-- start DATA PROVIDED --
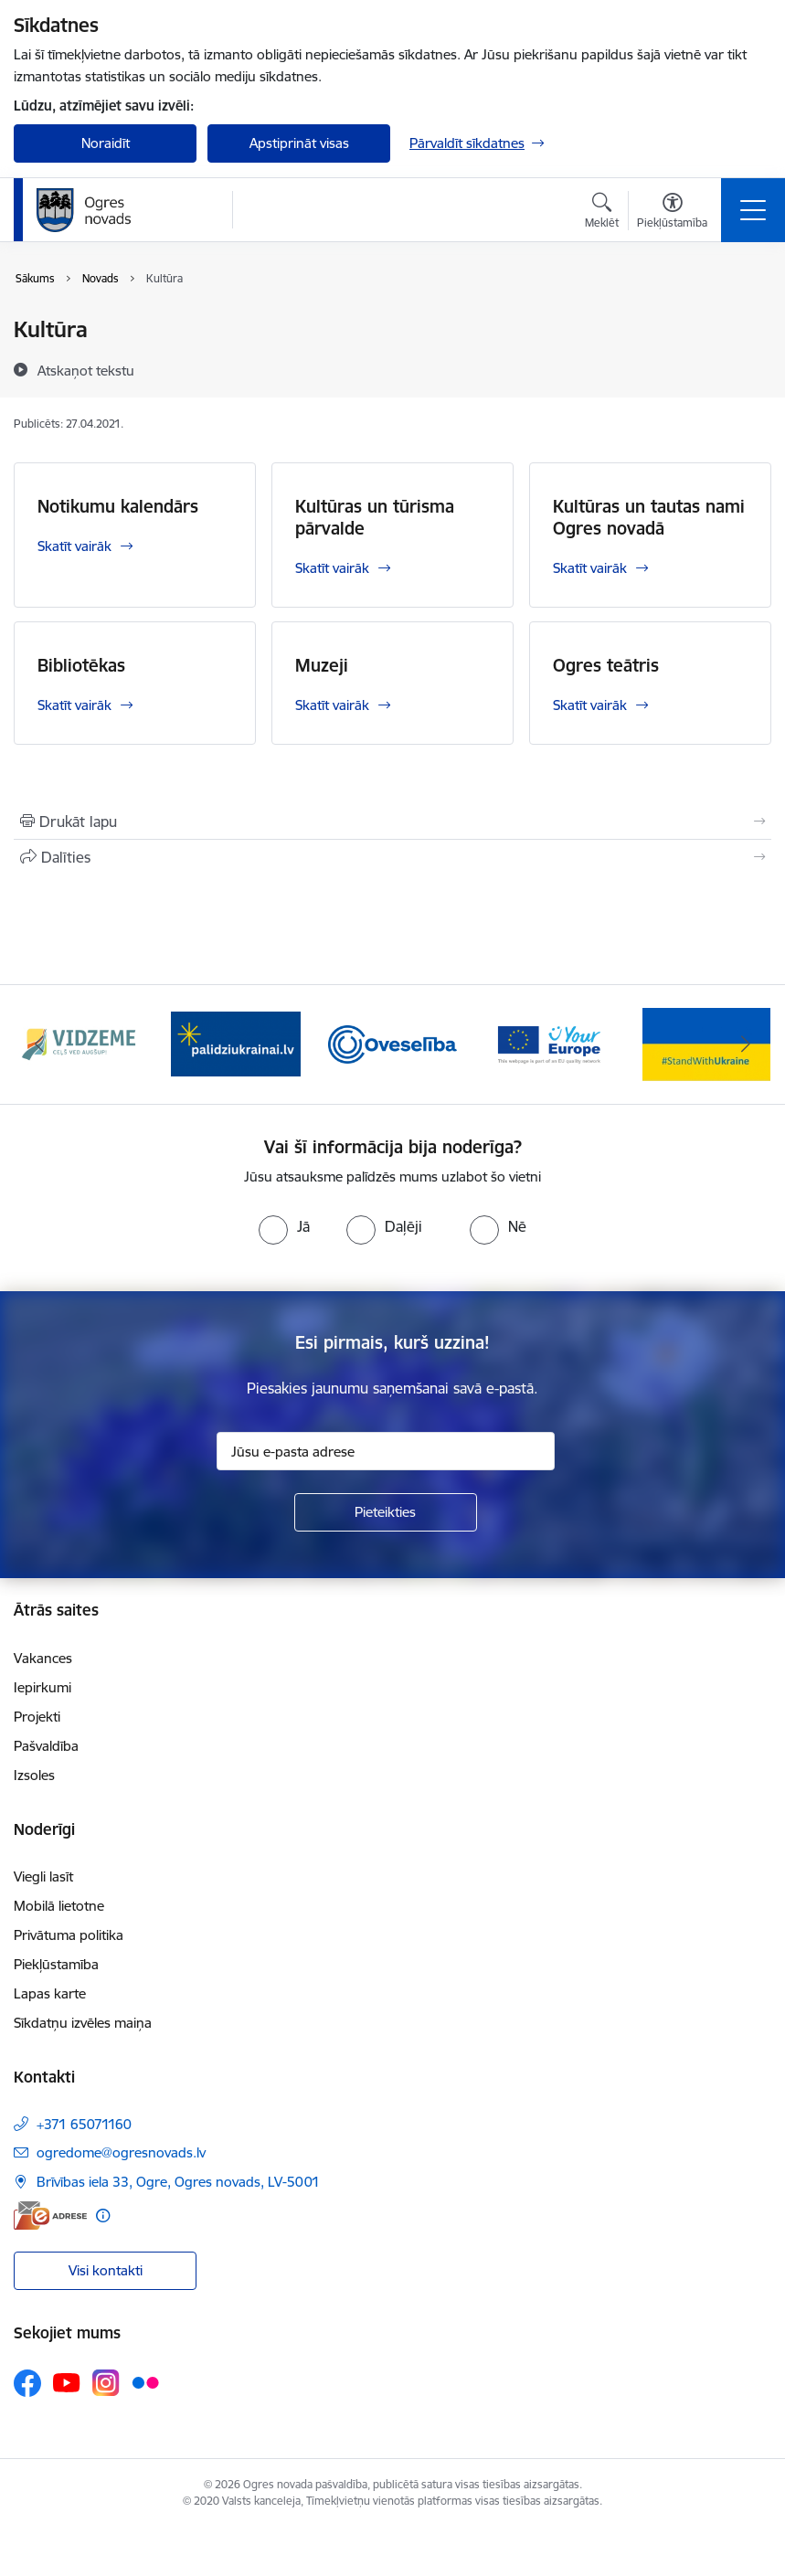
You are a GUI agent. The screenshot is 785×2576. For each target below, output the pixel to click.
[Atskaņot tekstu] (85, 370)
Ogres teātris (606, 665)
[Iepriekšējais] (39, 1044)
-- end DATA PROVIDED --
-- start DATA PROVIDED --
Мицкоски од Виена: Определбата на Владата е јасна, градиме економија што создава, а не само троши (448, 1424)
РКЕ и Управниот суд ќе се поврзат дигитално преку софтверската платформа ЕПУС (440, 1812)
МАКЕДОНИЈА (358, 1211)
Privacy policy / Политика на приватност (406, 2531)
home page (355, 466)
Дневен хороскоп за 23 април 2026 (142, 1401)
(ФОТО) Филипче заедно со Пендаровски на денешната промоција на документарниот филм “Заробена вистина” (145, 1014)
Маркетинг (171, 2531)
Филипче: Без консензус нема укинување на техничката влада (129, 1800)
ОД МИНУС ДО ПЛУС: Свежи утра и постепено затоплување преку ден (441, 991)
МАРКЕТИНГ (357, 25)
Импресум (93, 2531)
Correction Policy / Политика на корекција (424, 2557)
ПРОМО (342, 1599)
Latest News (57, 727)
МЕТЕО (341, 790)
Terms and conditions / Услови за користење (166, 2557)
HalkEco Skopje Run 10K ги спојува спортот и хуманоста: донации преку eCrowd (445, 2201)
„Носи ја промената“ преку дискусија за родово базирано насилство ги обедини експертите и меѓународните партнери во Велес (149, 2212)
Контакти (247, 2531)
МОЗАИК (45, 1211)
-- end DATA PROVIDED --
### SET PROBLEM
Put the records from the line containing "Велес (149, 2212)" through the line containing "МОЗАИК (45, 1211)" into a numbered list, omitting blank lines.

### PROBLEM SOLUTION
1. „Носи ја промената“ преку дискусија за родово базирано насилство ги обедини експертите и меѓународните партнери во Велес (149, 2212)
2. Контакти (247, 2531)
3. МОЗАИК (45, 1211)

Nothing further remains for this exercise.